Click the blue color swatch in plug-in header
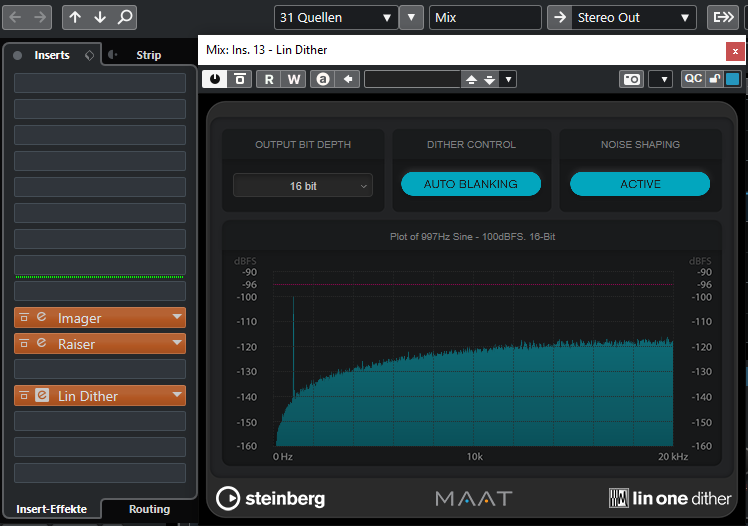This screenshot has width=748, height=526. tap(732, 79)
* * *
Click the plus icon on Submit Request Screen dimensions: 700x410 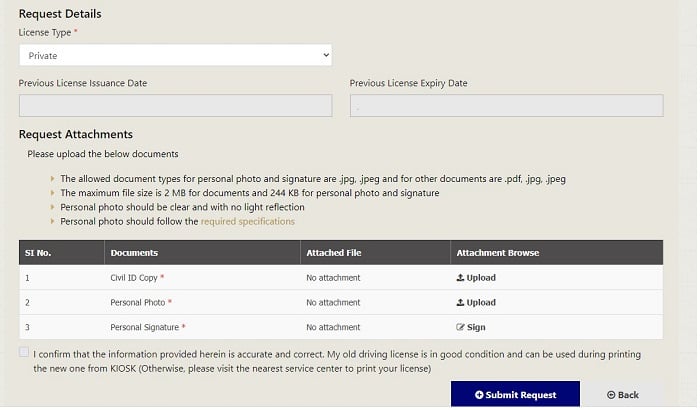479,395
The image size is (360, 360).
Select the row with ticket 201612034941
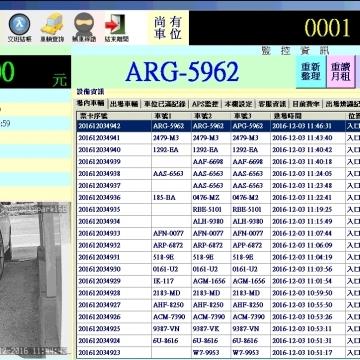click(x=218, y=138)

**Task goal**
Print the rows starting with the line that contains "The image size is (360, 360)." and ending with the line that contains "click(x=218, y=138)", including both of those lines. Leave the pictures out of your answer.

**Exercise output**
The image size is (360, 360).
Select the row with ticket 201612034941
click(x=218, y=138)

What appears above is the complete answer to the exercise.